Object storage is the recommended storage format in cloud as it can support storing large data files. S3 APIs are widely used for accessing object stores. This can be used to store or retrieve data on Amazon cloud, Huawei Cloud(OBS) or on any other object stores conforming to S3 API. Storing data in cloud is advantageous as there are no restrictions on the size of data and the data can be accessed from anywhere at any time.
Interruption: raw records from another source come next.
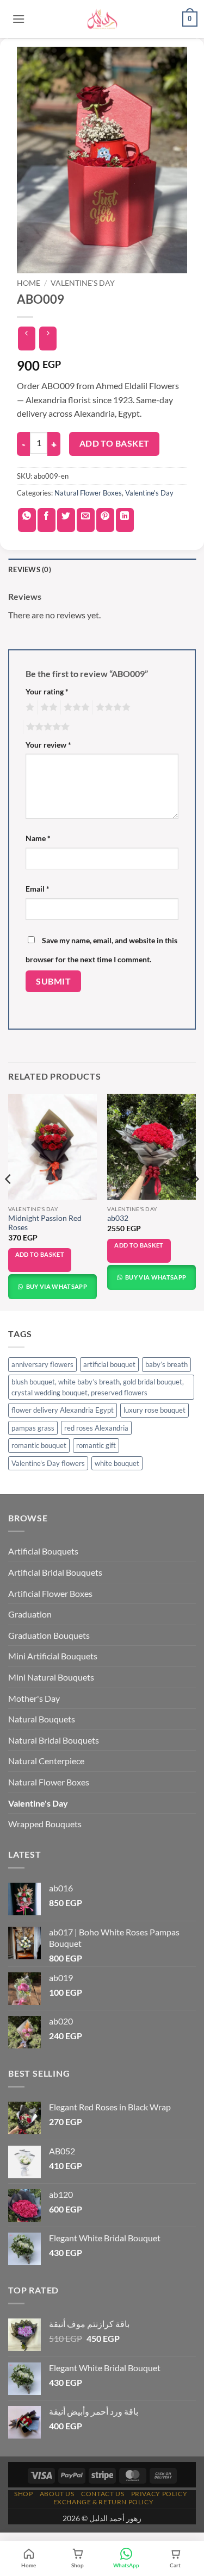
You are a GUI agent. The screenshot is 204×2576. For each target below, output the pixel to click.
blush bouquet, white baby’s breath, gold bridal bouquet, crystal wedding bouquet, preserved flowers (97, 1387)
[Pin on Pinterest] (105, 520)
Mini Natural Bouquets (51, 1677)
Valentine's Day (83, 283)
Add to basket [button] (39, 1254)
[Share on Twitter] (66, 520)
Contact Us (102, 2494)
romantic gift (96, 1445)
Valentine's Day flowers (48, 1463)
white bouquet (117, 1463)
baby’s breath (166, 1364)
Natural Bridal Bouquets (53, 1740)
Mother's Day (34, 1698)
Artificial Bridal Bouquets (55, 1572)
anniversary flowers (42, 1364)
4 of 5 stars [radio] (111, 707)
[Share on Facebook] (46, 520)
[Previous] (8, 1201)
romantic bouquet (38, 1445)
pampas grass (32, 1428)
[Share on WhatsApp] (27, 520)
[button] (18, 18)
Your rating (47, 691)
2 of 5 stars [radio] (47, 707)
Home (28, 283)
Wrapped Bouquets (45, 1824)
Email (38, 888)
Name (38, 838)
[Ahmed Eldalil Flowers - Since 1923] (102, 19)
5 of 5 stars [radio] (46, 727)
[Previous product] (47, 338)
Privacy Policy (159, 2494)
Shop (23, 2494)
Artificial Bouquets (43, 1551)
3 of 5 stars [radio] (75, 707)
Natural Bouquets (41, 1719)
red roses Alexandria (96, 1428)
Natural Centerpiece (46, 1761)
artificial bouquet (109, 1364)
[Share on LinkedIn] (125, 520)
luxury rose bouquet (154, 1410)
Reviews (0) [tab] (29, 569)
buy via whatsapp (55, 1286)
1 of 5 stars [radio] (28, 707)
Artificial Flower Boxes (50, 1593)
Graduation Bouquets (49, 1635)
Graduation (30, 1614)
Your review (48, 744)
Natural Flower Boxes (88, 492)
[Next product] (26, 338)
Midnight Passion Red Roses (45, 1223)
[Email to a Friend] (86, 520)
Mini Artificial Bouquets (52, 1656)
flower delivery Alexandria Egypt (62, 1410)
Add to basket (114, 443)
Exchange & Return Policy (103, 2502)
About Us (57, 2494)
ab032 (117, 1218)
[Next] (195, 1201)
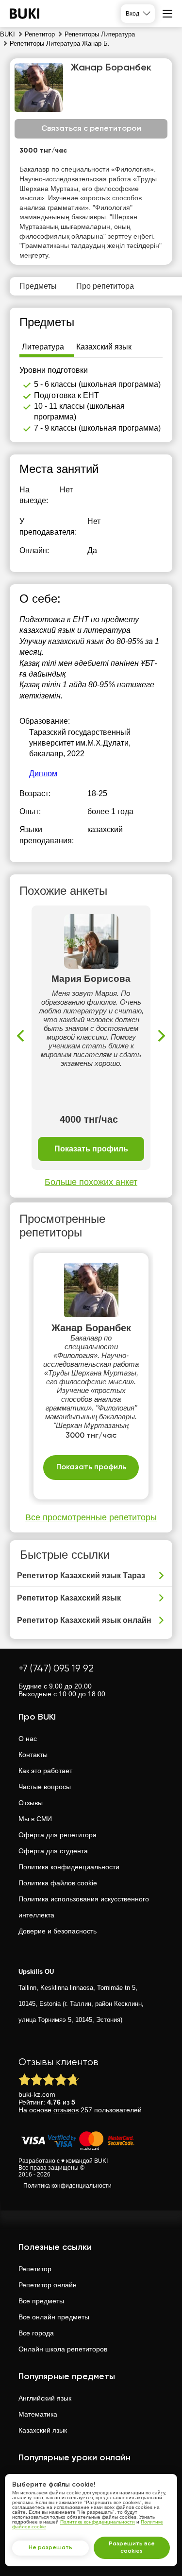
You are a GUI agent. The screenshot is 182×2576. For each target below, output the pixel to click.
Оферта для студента (53, 1851)
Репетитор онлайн (47, 2285)
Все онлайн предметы (53, 2317)
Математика (37, 2414)
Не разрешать (50, 2548)
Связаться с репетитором (91, 129)
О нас (27, 1738)
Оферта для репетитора (57, 1835)
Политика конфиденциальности (68, 1867)
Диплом (43, 773)
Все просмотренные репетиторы (91, 1517)
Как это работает (45, 1771)
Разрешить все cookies (132, 2547)
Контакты (33, 1754)
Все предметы (41, 2301)
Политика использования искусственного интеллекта (83, 1907)
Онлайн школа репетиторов (62, 2349)
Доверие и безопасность (57, 1931)
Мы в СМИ (35, 1819)
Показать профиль (91, 1149)
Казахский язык (42, 2430)
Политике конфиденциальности (97, 2521)
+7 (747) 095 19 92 (56, 1669)
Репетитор (34, 2269)
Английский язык (44, 2398)
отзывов (66, 2110)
Carbondata can support any Object Storage that conforms to Amazon S3 API. Carbondata relies on Hadoop provided S3 filesystem APIs to access Object stores.
To store carbondata files onto Object Store, carbon.storelocation
property will have
to be configured with Object Store path in CarbonProperties file.
For example:
carbon.storelocation=s3a://mybucket/carbonstore
If the existing store location cannot be changed or only specific tables need to be stored
onto cloud object store, it can be done so by specifying the location
option in the create
table DDL command.
For example:
CREATE TABLE IF NOT EXISTS db1.table1(col1 string, col2 int) STORED AS carbondata LOCATION 's3a://mybucket/carbonstore'
For more details on create table, Refer DDL of CarbonData
Authentication properties will have to be configured to store the carbondata files on to S3 location.
Authentication properties can be set in any of the following ways:
Set authentication properties in core-site.xml, refer hadoop authentication document
Set authentication properties in spark-defaults.conf.
Example
spark.hadoop.fs.s3a.secret.key=123
spark.hadoop.fs.s3a.access.key=456
Example:
./bin/spark-submit \
--master yarn \
--conf spark.hadoop.fs.s3a.secret.key=123 \
--conf spark.hadoop.fs.s3a.access.key=456 \
--class=xxx
Example:
sparkSession.sparkContext.hadoopConfiguration.set("fs.s3a.secret.key", "123")
sparkSession.sparkContext.hadoopConfiguration.set("fs.s3a.access.key","456")